What is needed:
Write out, word for word, the line that contains "Find a Scion" and each line after it down to the last line of the data below. Include nothing more.

** Data for the task follows **

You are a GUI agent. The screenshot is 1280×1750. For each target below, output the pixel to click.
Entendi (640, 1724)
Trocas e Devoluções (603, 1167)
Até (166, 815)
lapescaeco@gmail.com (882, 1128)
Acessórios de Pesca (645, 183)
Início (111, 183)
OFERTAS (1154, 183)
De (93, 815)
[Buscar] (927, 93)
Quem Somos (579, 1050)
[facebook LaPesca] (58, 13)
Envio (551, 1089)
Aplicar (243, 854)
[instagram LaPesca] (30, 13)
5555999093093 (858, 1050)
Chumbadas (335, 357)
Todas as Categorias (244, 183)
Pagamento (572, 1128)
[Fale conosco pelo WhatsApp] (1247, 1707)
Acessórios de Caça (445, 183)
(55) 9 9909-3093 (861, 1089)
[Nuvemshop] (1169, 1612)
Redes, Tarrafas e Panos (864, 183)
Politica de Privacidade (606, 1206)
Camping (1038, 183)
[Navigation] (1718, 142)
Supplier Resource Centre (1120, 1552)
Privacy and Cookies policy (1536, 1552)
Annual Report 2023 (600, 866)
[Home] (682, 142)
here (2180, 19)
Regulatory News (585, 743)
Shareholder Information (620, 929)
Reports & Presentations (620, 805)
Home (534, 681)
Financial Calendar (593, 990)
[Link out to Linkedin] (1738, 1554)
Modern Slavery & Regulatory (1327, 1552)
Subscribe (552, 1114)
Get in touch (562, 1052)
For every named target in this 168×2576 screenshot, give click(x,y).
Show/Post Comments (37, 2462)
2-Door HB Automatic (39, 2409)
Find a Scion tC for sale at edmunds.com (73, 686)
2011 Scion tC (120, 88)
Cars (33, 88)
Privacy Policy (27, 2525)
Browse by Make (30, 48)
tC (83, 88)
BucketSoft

** End of Data for the task **

Result below:
Find a Scion tC for sale at edmunds.com (73, 686)
2011 Scion tC (120, 88)
Cars (33, 88)
Privacy Policy (27, 2525)
Browse by Make (30, 48)
tC (83, 88)
BucketSoft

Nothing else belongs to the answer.